Task
The entries below should appear again in your reply, word for word.

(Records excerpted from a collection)
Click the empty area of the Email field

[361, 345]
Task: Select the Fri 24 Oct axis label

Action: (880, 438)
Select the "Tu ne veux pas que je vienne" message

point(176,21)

Output for this exercise
Click the empty area of the Email field

[361, 345]
Task: Select the Fri 24 Oct axis label

Action: (880, 438)
Select the "Tu ne veux pas que je vienne" message

point(176,21)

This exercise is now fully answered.